We rebuilt what Meta optimizes for.
Did it actually move CAC?

Over two years MUD\WTR shifted its Meta delivery optimization from the standard Website Purchase event to a custom Purchase – New Customer event. This report measures that shift at the ad-set level — month by month — and tests whether it correlates with CPM, CTR, CAC, sessions, and purchases. Short version: the shift is dramatic and real; its effect on efficiency is mostly hidden by seasonality, with one yellow flag worth watching.

The bottom line
Yellow flag · Low–moderate confidence

The optimization change is the single biggest structural shift in the account — but you can't cleanly see it in efficiency once you control for season.

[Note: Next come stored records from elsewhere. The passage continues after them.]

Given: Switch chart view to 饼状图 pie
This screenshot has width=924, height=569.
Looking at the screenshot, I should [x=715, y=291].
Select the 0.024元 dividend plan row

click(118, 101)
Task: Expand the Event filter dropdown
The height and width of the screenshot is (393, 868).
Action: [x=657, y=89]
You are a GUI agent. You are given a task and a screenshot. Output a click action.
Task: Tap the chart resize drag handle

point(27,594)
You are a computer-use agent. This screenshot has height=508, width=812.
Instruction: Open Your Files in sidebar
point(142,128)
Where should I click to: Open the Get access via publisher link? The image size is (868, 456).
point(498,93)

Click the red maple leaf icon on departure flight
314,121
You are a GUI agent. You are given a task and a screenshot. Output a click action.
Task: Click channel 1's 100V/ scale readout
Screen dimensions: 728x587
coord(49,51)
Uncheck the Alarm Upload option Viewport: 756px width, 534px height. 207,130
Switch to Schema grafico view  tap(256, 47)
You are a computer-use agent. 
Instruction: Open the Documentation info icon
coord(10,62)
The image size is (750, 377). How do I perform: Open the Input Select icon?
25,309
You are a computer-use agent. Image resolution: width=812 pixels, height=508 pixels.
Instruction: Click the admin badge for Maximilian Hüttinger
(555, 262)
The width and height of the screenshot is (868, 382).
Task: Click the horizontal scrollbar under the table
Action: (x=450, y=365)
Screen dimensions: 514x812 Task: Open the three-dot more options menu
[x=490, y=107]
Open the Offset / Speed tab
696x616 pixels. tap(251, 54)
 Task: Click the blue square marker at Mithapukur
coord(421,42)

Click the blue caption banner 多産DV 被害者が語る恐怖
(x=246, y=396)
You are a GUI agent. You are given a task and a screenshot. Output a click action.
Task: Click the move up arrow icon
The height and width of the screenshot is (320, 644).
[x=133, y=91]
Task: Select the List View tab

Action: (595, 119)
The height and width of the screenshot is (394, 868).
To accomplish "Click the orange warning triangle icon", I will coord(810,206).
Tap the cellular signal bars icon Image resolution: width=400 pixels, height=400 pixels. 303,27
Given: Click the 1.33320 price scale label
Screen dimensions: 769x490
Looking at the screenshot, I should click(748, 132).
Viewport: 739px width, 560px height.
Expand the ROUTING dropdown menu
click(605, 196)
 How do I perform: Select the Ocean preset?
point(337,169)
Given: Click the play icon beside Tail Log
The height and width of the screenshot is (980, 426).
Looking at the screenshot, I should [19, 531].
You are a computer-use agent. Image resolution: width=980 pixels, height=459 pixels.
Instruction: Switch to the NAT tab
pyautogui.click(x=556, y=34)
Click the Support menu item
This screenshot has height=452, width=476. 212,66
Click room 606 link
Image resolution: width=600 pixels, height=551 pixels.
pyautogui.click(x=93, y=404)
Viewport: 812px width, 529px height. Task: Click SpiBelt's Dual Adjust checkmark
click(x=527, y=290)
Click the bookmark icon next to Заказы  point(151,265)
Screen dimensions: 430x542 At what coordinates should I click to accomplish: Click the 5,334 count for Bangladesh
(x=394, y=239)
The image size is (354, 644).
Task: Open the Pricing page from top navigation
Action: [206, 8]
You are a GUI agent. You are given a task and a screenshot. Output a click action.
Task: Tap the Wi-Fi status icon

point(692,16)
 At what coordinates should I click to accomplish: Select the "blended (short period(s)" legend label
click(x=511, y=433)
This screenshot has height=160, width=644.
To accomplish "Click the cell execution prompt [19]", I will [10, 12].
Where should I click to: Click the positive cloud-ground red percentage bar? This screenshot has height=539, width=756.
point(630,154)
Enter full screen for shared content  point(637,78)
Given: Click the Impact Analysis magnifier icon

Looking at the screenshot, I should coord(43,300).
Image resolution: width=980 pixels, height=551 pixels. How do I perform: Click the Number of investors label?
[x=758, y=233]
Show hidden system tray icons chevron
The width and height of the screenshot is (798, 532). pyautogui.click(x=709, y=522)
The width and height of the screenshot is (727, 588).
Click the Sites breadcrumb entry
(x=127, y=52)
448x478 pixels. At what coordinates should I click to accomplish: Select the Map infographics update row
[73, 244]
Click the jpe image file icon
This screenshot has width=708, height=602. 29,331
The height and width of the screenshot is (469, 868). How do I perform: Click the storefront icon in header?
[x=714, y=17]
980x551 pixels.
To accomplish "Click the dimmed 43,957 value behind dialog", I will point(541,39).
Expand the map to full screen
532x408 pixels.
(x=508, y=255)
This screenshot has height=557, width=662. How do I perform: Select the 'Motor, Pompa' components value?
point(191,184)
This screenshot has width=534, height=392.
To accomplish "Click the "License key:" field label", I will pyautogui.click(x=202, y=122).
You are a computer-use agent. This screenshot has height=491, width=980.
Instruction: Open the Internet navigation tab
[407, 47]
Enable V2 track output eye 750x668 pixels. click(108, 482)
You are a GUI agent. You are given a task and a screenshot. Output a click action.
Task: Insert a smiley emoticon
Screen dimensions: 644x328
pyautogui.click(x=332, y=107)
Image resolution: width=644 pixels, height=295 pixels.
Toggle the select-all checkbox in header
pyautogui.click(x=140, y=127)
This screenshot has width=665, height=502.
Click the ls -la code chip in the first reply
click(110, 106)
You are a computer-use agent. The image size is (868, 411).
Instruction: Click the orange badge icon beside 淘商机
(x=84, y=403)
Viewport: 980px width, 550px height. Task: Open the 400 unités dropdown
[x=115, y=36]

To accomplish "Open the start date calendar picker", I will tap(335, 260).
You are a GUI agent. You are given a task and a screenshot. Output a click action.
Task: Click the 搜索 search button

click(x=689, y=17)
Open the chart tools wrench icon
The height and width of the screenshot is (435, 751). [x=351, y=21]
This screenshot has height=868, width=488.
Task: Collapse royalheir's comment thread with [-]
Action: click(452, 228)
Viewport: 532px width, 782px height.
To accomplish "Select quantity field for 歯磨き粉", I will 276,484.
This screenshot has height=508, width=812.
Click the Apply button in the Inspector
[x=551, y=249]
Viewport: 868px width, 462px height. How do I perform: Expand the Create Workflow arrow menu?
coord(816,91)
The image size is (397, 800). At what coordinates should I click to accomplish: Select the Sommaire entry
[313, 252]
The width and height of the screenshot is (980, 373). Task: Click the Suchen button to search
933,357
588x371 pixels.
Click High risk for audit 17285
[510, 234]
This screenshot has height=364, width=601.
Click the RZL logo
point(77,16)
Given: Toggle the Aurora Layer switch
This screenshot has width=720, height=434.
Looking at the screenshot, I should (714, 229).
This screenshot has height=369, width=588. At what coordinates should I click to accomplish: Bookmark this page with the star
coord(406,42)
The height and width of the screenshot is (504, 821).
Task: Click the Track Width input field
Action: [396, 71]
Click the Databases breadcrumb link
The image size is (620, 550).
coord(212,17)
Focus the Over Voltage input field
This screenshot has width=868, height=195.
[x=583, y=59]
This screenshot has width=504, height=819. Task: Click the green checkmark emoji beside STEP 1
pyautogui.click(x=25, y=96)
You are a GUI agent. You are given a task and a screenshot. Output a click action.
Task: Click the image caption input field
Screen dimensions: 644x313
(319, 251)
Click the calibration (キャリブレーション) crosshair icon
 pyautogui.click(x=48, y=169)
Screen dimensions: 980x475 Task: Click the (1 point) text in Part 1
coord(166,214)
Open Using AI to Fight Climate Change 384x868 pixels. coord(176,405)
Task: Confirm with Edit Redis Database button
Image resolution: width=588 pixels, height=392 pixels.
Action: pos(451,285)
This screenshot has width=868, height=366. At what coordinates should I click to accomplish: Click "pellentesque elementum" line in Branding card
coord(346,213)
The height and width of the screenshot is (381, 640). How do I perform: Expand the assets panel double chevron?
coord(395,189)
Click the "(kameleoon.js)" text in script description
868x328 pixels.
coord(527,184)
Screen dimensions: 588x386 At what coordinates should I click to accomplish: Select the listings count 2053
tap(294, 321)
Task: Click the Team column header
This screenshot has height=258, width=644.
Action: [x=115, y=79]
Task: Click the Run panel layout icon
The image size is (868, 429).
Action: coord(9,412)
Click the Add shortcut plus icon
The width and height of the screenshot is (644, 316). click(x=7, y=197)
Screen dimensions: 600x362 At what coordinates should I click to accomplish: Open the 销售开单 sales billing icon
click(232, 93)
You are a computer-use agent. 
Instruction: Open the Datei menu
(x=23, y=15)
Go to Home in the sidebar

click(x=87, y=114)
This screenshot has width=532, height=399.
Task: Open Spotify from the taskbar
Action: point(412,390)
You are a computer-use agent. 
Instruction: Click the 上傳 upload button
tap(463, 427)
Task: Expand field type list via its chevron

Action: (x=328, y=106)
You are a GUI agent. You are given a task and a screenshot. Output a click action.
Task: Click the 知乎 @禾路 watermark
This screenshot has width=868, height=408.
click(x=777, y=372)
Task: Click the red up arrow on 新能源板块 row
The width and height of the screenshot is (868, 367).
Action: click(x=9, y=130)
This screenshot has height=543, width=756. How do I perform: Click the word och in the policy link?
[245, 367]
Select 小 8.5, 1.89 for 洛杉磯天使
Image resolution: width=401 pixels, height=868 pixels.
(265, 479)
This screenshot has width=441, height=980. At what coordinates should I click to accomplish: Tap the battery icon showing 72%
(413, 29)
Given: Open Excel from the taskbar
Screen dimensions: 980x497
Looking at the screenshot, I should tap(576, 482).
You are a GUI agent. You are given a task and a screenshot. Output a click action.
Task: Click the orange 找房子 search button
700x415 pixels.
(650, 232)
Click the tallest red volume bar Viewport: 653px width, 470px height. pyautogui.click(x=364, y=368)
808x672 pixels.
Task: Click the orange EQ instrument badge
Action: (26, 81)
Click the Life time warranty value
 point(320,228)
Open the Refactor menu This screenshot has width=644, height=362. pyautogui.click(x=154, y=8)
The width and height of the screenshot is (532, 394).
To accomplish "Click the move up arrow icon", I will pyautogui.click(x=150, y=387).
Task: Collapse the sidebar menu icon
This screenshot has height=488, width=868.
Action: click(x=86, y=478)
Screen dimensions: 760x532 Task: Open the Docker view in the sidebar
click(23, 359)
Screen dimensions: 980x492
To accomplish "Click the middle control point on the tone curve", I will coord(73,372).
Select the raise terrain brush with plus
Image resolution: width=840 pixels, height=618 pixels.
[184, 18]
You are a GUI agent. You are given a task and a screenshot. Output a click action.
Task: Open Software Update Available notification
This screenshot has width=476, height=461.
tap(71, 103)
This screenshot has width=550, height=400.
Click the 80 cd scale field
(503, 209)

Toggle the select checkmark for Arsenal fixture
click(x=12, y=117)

What changed. New Customer optimization went from 0% of spend (it didn't exist) to 96% in Q2 2026. Standard Website Purchase fell from ~98% to ~1%. The switch wasn't a clean cutover: it ramped in Q4 2025, pulled back in Q1 2026, then went all-in from April 2026.

What moved with it. In the window where the mix actually varies (Jun 2025 on), heavier New Customer optimization tracks higher CAC (r = +0.67) and fewer sessions (r = −0.64). Taken alone, that looks bad.

Why we're not sounding the alarm. The all-in period is Q2 — historically your weakest quarter. Seasonally controlled, Q2'26 CAC ($122) sits between Q2'24 ($125) and Q2'25 ($110) — not an outlier. The one genuine flag: the Q1→Q2 CAC rise was +31% in 2026 vs +22% (2024) and +8% (2025), a steeper-than-normal deterioration that lines up with the April all-in. Suggestive, not proof.

ConfidenceLow–moderate
Data grainAd-set level, monthly, 30 months
Event sourceMeta Ads Manager (ground truth)
Match rate100% of spend mapped
01 · The shift

From Website Purchase to New Customer

Share of monthly Meta spend by the delivery optimization event each ad set was set to. New Customer optimization didn't exist before mid-2025; by spring 2026 it's nearly the entire account. The choppy path — ramp, pullback, all-in — suggests the team was testing rather than flipping a switch.

Monthly Meta spend by optimization event

% of spend · ad-set level · Jan 2024 – Jun 2026
Website Purchase (standard) Purchase – New Customer Other (video, reach, ATC, engagement)

Adoption milestones

when New Customer optimization crossed each line
  • Jul 2025 — first real spend (7.5%); a trace appeared in Jun.
  • Nov 2025 — crosses 50/50 with Website Purchase (49%).
  • Jan–Mar 2026 — pulled back to 16–35% (a deliberate retreat to Website Purchase).
  • Apr 2026 — goes all-in: 90% → 99% → 98%.

Annual mix

% of total Meta spend
02 · Did the metrics move with it?

One panel per metric, 30 months

Each panel is a single metric over the full window. The purple band behind every chart is New Customer % of spend — so you can eyeball whether a metric bends when the optimization mix bends. Read these as "does the line track the band?", not as proof of cause.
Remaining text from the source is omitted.